• [Required work] Copy out the lines starting at the one containing "Task: Click the 次へ button" and ending at the one containing "Click the example.spec.ts:10", changing nothing.
--
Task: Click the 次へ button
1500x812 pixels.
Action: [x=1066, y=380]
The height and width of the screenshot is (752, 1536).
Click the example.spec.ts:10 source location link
--
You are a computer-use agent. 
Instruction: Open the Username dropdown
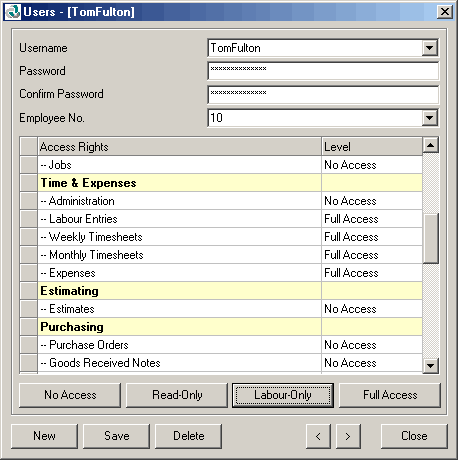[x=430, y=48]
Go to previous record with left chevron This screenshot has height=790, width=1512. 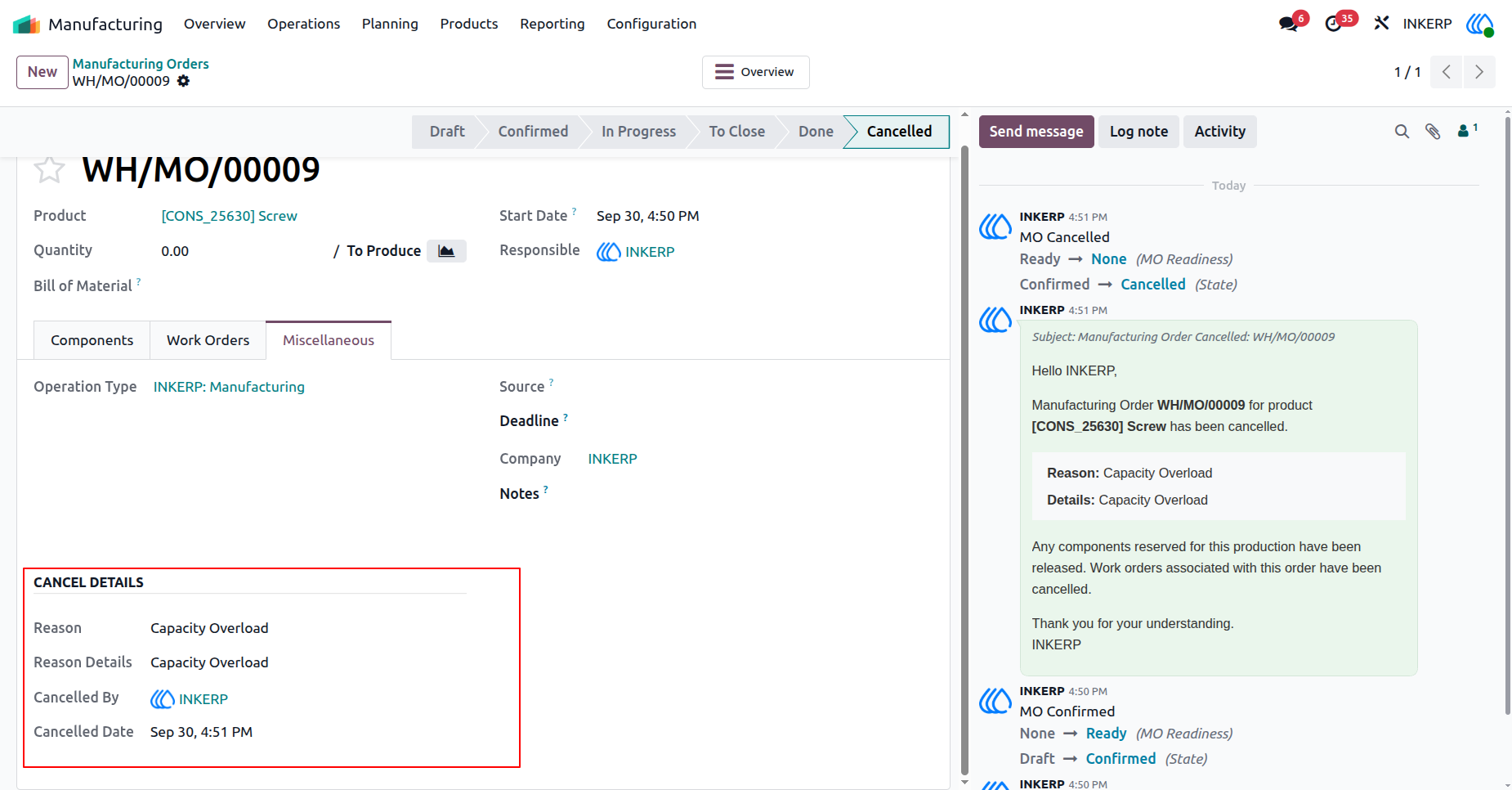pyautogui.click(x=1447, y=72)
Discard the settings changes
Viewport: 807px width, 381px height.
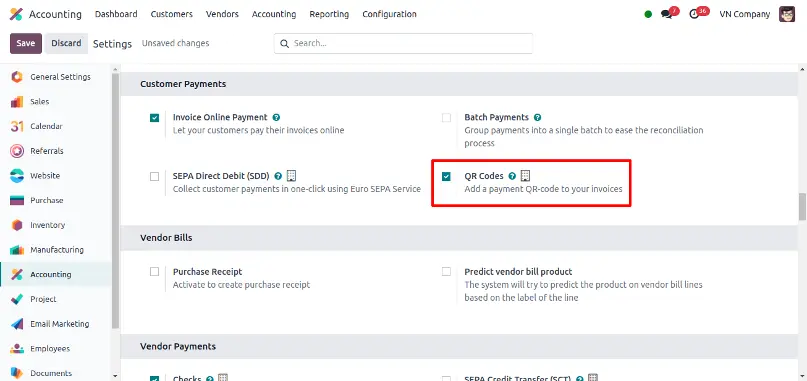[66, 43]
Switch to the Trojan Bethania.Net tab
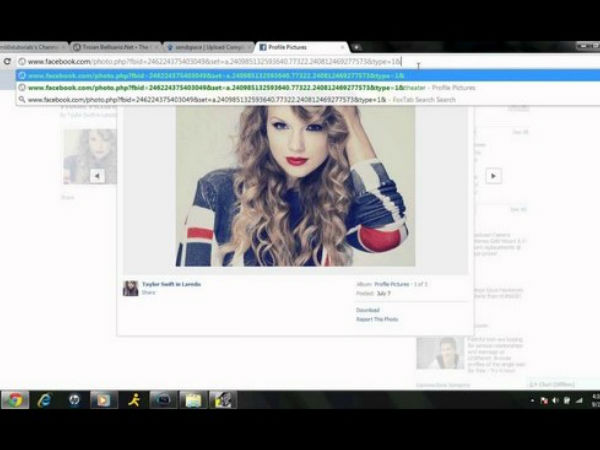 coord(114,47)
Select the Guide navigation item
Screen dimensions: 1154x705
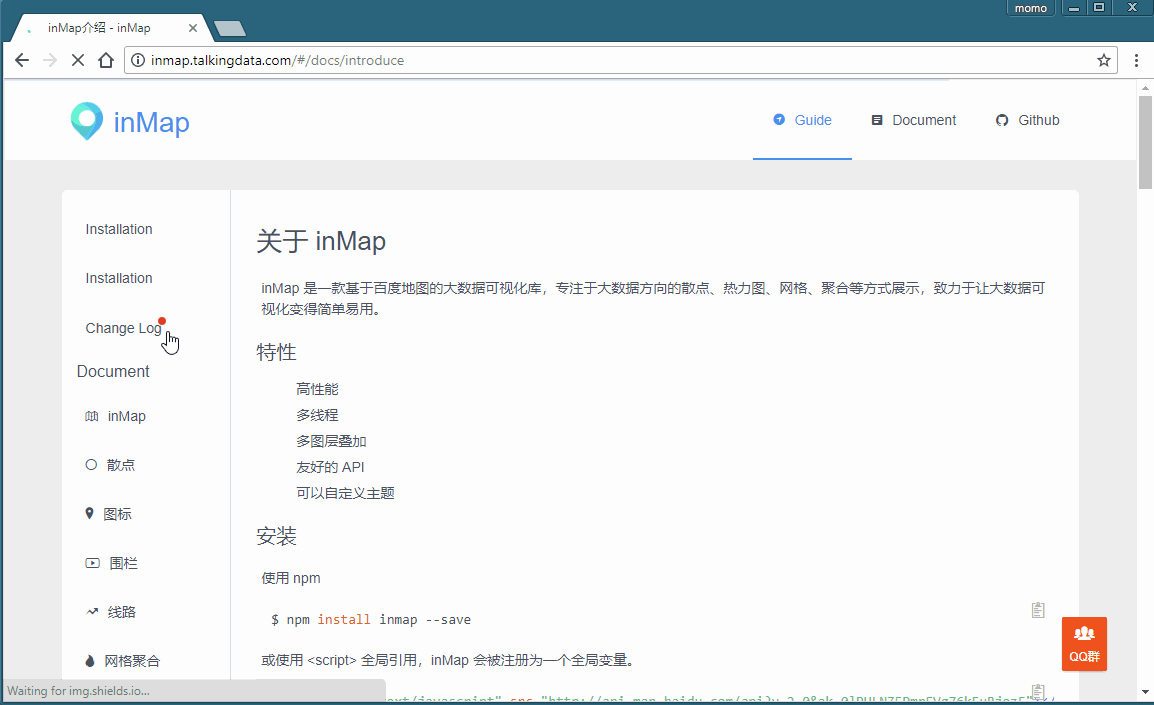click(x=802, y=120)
--
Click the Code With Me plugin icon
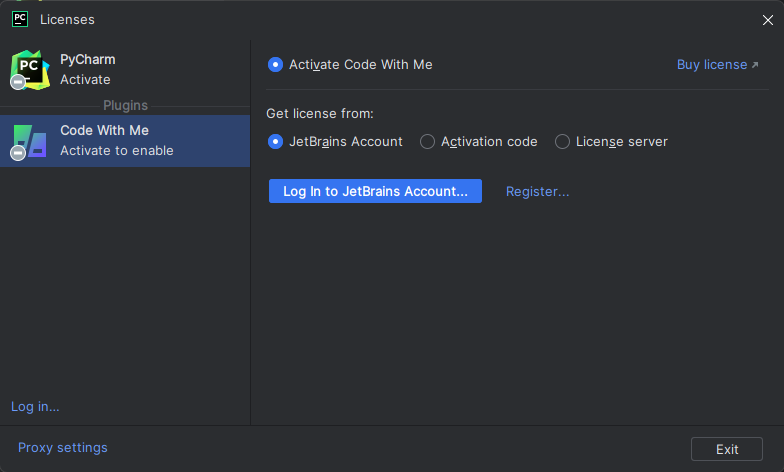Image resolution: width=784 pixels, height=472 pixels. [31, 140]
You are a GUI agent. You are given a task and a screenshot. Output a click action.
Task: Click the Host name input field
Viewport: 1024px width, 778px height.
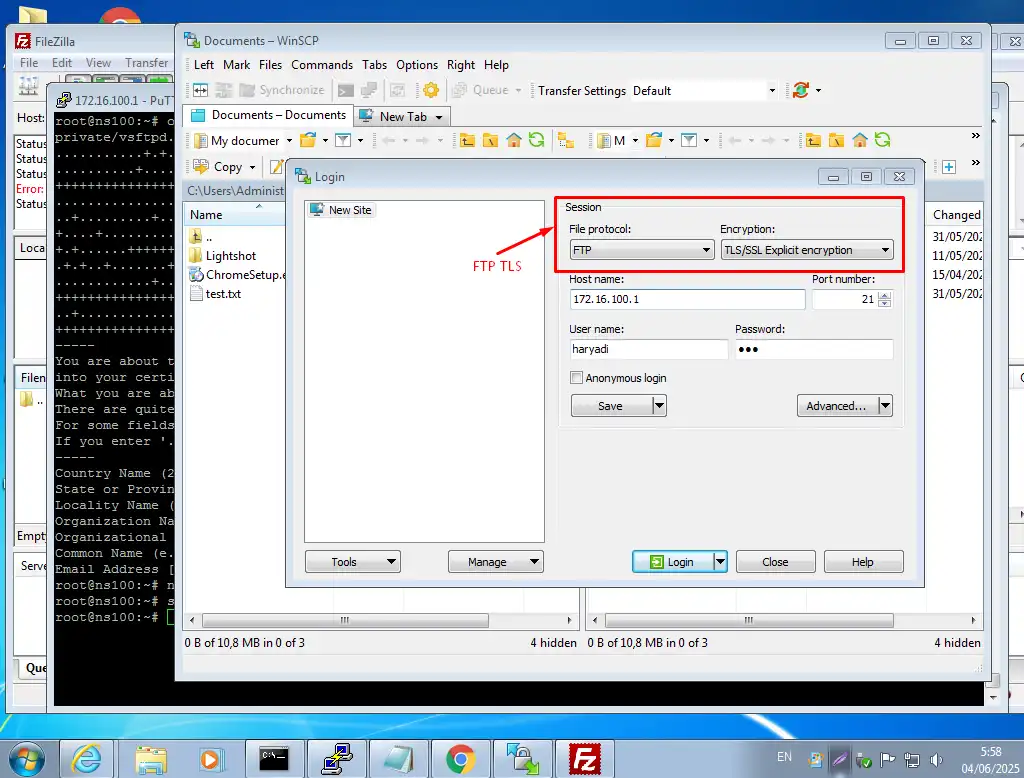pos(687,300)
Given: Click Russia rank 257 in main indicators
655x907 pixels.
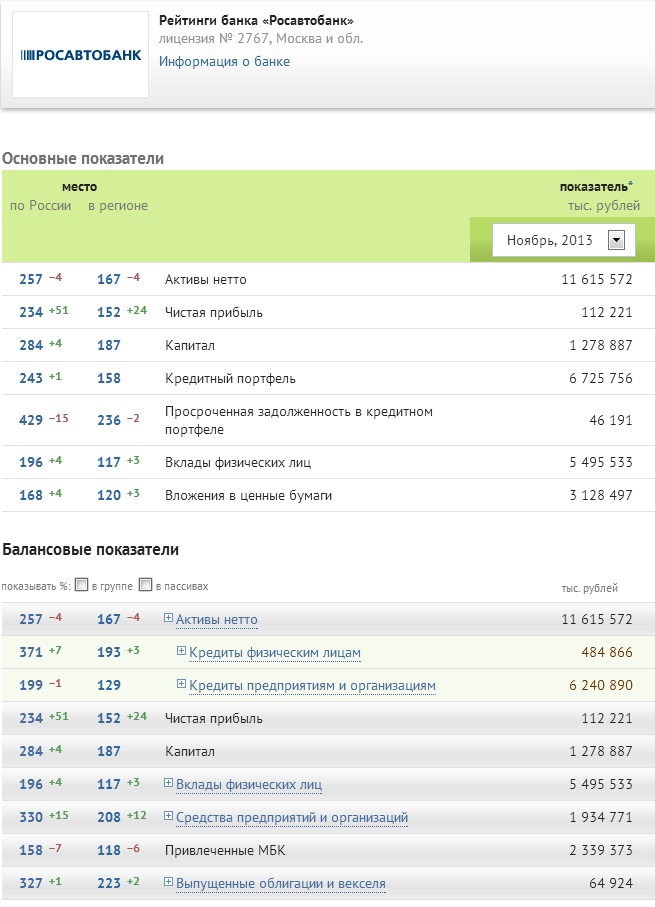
--
• [Worked answer]
Task: Click the 次へ button
1500x812 pixels.
Action: [x=1066, y=380]
The height and width of the screenshot is (752, 1536).
Click the example.spec.ts:10 source location link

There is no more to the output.